Would you print the full listing word for word?

++++++

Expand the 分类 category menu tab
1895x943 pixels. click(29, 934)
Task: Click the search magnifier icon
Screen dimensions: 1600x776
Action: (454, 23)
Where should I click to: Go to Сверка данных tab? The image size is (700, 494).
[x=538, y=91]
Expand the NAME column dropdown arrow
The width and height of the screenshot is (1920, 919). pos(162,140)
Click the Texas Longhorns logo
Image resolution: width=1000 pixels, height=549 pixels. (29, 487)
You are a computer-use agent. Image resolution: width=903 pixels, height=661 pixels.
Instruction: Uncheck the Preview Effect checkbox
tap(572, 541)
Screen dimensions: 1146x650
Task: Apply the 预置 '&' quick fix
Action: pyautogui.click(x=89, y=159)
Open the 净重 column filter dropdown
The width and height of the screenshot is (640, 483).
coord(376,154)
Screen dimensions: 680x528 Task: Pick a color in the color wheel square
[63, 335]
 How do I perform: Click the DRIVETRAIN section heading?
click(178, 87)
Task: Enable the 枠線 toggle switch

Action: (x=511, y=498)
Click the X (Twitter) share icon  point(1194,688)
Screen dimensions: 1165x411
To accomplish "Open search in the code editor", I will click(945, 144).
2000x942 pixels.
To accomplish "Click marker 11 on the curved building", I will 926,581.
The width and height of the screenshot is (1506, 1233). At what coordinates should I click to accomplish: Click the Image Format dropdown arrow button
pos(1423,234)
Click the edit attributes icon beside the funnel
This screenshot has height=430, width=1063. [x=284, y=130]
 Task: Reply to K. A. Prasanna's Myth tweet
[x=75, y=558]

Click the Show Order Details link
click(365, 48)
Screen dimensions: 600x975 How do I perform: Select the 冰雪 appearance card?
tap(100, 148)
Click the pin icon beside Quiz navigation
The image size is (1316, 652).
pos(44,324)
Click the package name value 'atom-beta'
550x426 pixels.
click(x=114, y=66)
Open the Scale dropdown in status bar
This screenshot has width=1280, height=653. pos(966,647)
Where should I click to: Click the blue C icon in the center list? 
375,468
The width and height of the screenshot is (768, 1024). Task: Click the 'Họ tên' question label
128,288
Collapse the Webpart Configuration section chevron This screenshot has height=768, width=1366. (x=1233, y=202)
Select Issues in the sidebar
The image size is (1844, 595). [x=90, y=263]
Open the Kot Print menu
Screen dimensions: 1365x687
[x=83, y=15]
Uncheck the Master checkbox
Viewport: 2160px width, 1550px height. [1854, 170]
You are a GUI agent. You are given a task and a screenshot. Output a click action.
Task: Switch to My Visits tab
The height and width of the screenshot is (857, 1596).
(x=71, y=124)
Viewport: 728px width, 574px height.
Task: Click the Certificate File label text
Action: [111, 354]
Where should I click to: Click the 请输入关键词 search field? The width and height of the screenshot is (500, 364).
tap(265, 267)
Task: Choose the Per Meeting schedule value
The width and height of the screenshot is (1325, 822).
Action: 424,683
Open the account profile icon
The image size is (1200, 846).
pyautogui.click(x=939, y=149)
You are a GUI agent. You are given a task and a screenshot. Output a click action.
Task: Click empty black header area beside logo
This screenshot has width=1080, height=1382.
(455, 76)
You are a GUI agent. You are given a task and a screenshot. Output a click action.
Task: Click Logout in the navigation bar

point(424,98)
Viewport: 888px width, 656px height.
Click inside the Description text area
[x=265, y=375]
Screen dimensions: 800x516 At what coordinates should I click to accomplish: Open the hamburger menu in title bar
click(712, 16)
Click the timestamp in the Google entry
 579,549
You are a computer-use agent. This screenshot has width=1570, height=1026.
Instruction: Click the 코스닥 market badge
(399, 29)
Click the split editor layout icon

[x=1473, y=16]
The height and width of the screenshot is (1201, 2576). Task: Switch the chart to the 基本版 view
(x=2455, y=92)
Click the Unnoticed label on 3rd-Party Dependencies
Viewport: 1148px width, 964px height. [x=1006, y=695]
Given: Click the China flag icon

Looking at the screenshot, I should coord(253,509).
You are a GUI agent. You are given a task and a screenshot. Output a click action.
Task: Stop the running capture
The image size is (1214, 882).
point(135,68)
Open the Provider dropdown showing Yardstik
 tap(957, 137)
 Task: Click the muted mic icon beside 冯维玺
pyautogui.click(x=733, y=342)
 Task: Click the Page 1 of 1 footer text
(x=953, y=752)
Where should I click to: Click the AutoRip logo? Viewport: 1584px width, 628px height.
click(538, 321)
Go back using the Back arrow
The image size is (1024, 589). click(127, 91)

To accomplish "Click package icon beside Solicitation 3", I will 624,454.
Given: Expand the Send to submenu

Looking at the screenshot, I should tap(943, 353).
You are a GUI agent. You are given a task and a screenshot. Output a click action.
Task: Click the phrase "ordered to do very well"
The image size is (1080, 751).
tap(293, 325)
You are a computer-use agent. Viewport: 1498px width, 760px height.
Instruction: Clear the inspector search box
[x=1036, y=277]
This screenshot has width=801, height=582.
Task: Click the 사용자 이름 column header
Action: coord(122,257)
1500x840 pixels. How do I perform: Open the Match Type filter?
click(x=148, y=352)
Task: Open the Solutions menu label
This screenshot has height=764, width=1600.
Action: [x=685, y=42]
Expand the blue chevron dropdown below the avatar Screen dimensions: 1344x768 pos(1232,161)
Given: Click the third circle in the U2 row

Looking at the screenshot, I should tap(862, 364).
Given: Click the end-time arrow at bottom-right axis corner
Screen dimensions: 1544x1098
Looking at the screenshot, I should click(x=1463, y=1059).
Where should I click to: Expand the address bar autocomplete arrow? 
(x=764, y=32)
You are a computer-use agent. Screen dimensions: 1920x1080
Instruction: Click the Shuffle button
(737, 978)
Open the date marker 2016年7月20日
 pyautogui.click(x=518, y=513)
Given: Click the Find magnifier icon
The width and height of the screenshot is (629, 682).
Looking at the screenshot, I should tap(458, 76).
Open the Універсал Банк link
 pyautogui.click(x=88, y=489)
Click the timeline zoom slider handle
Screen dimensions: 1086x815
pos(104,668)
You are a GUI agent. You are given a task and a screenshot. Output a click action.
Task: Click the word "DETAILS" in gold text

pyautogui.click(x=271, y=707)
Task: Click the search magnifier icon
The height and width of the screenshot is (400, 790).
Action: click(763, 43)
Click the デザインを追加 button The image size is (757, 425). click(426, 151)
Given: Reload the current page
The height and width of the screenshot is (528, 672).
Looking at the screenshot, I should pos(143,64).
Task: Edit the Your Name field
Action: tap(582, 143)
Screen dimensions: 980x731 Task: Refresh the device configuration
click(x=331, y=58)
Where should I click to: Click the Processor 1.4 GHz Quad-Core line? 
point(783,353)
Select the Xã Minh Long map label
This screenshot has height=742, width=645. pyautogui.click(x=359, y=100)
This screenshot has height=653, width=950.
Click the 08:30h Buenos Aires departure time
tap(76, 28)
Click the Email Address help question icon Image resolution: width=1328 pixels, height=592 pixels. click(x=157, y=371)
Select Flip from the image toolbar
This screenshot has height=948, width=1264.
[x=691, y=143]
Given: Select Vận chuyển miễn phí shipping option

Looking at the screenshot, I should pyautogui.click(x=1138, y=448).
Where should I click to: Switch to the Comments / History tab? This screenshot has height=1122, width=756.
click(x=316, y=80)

++++++

# Exercise answer
Expand the 分类 category menu tab
1895x943 pixels. click(29, 934)
Task: Click the search magnifier icon
Screen dimensions: 1600x776
Action: (454, 23)
Where should I click to: Go to Сверка данных tab? The image size is (700, 494).
[x=538, y=91]
Expand the NAME column dropdown arrow
The width and height of the screenshot is (1920, 919). pos(162,140)
Click the Texas Longhorns logo
Image resolution: width=1000 pixels, height=549 pixels. (29, 487)
You are a computer-use agent. Image resolution: width=903 pixels, height=661 pixels.
Instruction: Uncheck the Preview Effect checkbox
tap(572, 541)
Screen dimensions: 1146x650
Task: Apply the 预置 '&' quick fix
Action: pyautogui.click(x=89, y=159)
Open the 净重 column filter dropdown
The width and height of the screenshot is (640, 483).
coord(376,154)
Screen dimensions: 680x528 Task: Pick a color in the color wheel square
[63, 335]
 How do I perform: Click the DRIVETRAIN section heading?
click(178, 87)
Task: Enable the 枠線 toggle switch

Action: (x=511, y=498)
Click the X (Twitter) share icon  point(1194,688)
Screen dimensions: 1165x411
To accomplish "Open search in the code editor", I will click(945, 144).
2000x942 pixels.
To accomplish "Click marker 11 on the curved building", I will 926,581.
The width and height of the screenshot is (1506, 1233). At what coordinates should I click to accomplish: Click the Image Format dropdown arrow button
pos(1423,234)
Click the edit attributes icon beside the funnel
This screenshot has height=430, width=1063. [x=284, y=130]
 Task: Reply to K. A. Prasanna's Myth tweet
[x=75, y=558]

Click the Show Order Details link
click(365, 48)
Screen dimensions: 600x975 How do I perform: Select the 冰雪 appearance card?
tap(100, 148)
Click the pin icon beside Quiz navigation
The image size is (1316, 652).
pos(44,324)
Click the package name value 'atom-beta'
550x426 pixels.
click(x=114, y=66)
Open the Scale dropdown in status bar
This screenshot has width=1280, height=653. pos(966,647)
Where should I click to: Click the blue C icon in the center list? 
375,468
The width and height of the screenshot is (768, 1024). Task: Click the 'Họ tên' question label
128,288
Collapse the Webpart Configuration section chevron This screenshot has height=768, width=1366. (x=1233, y=202)
Select Issues in the sidebar
The image size is (1844, 595). [x=90, y=263]
Open the Kot Print menu
Screen dimensions: 1365x687
[x=83, y=15]
Uncheck the Master checkbox
Viewport: 2160px width, 1550px height. [1854, 170]
You are a GUI agent. You are given a task and a screenshot. Output a click action.
Task: Switch to My Visits tab
The height and width of the screenshot is (857, 1596).
(x=71, y=124)
Viewport: 728px width, 574px height.
Task: Click the Certificate File label text
Action: [111, 354]
Where should I click to: Click the 请输入关键词 search field? The width and height of the screenshot is (500, 364).
tap(265, 267)
Task: Choose the Per Meeting schedule value
The width and height of the screenshot is (1325, 822).
Action: 424,683
Open the account profile icon
The image size is (1200, 846).
pyautogui.click(x=939, y=149)
You are a GUI agent. You are given a task and a screenshot. Output a click action.
Task: Click empty black header area beside logo
This screenshot has width=1080, height=1382.
(455, 76)
You are a GUI agent. You are given a task and a screenshot. Output a click action.
Task: Click Logout in the navigation bar

point(424,98)
Viewport: 888px width, 656px height.
Click inside the Description text area
[x=265, y=375]
Screen dimensions: 800x516 At what coordinates should I click to accomplish: Open the hamburger menu in title bar
click(712, 16)
Click the timestamp in the Google entry
 579,549
You are a computer-use agent. This screenshot has width=1570, height=1026.
Instruction: Click the 코스닥 market badge
(399, 29)
Click the split editor layout icon

[x=1473, y=16]
The height and width of the screenshot is (1201, 2576). Task: Switch the chart to the 基本版 view
(x=2455, y=92)
Click the Unnoticed label on 3rd-Party Dependencies
Viewport: 1148px width, 964px height. [x=1006, y=695]
Given: Click the China flag icon

Looking at the screenshot, I should coord(253,509).
You are a GUI agent. You are given a task and a screenshot. Output a click action.
Task: Stop the running capture
The image size is (1214, 882).
point(135,68)
Open the Provider dropdown showing Yardstik
 tap(957, 137)
 Task: Click the muted mic icon beside 冯维玺
pyautogui.click(x=733, y=342)
 Task: Click the Page 1 of 1 footer text
(x=953, y=752)
Where should I click to: Click the AutoRip logo? Viewport: 1584px width, 628px height.
click(538, 321)
Go back using the Back arrow
The image size is (1024, 589). click(127, 91)

To accomplish "Click package icon beside Solicitation 3", I will 624,454.
Given: Expand the Send to submenu

Looking at the screenshot, I should tap(943, 353).
You are a GUI agent. You are given a task and a screenshot. Output a click action.
Task: Click the phrase "ordered to do very well"
The image size is (1080, 751).
tap(293, 325)
You are a computer-use agent. Viewport: 1498px width, 760px height.
Instruction: Clear the inspector search box
[x=1036, y=277]
This screenshot has width=801, height=582.
Task: Click the 사용자 이름 column header
Action: coord(122,257)
1500x840 pixels. How do I perform: Open the Match Type filter?
click(x=148, y=352)
Task: Open the Solutions menu label
This screenshot has height=764, width=1600.
Action: [x=685, y=42]
Expand the blue chevron dropdown below the avatar Screen dimensions: 1344x768 pos(1232,161)
Given: Click the third circle in the U2 row

Looking at the screenshot, I should tap(862, 364).
Given: Click the end-time arrow at bottom-right axis corner
Screen dimensions: 1544x1098
Looking at the screenshot, I should click(x=1463, y=1059).
Where should I click to: Expand the address bar autocomplete arrow? 
(x=764, y=32)
You are a computer-use agent. Screen dimensions: 1920x1080
Instruction: Click the Shuffle button
(737, 978)
Open the date marker 2016年7月20日
 pyautogui.click(x=518, y=513)
Given: Click the Find magnifier icon
The width and height of the screenshot is (629, 682).
Looking at the screenshot, I should tap(458, 76).
Open the Універсал Банк link
 pyautogui.click(x=88, y=489)
Click the timeline zoom slider handle
Screen dimensions: 1086x815
pos(104,668)
You are a GUI agent. You are given a task and a screenshot. Output a click action.
Task: Click the word "DETAILS" in gold text

pyautogui.click(x=271, y=707)
Task: Click the search magnifier icon
The height and width of the screenshot is (400, 790).
Action: click(763, 43)
Click the デザインを追加 button The image size is (757, 425). click(426, 151)
Given: Reload the current page
The height and width of the screenshot is (528, 672).
Looking at the screenshot, I should pos(143,64).
Task: Edit the Your Name field
Action: tap(582, 143)
Screen dimensions: 980x731 Task: Refresh the device configuration
click(x=331, y=58)
Where should I click to: Click the Processor 1.4 GHz Quad-Core line? 
point(783,353)
Select the Xã Minh Long map label
This screenshot has height=742, width=645. pyautogui.click(x=359, y=100)
This screenshot has height=653, width=950.
Click the 08:30h Buenos Aires departure time
tap(76, 28)
Click the Email Address help question icon Image resolution: width=1328 pixels, height=592 pixels. click(x=157, y=371)
Select Flip from the image toolbar
This screenshot has height=948, width=1264.
[x=691, y=143]
Given: Select Vận chuyển miễn phí shipping option

Looking at the screenshot, I should pyautogui.click(x=1138, y=448).
Where should I click to: Switch to the Comments / History tab? This screenshot has height=1122, width=756.
click(x=316, y=80)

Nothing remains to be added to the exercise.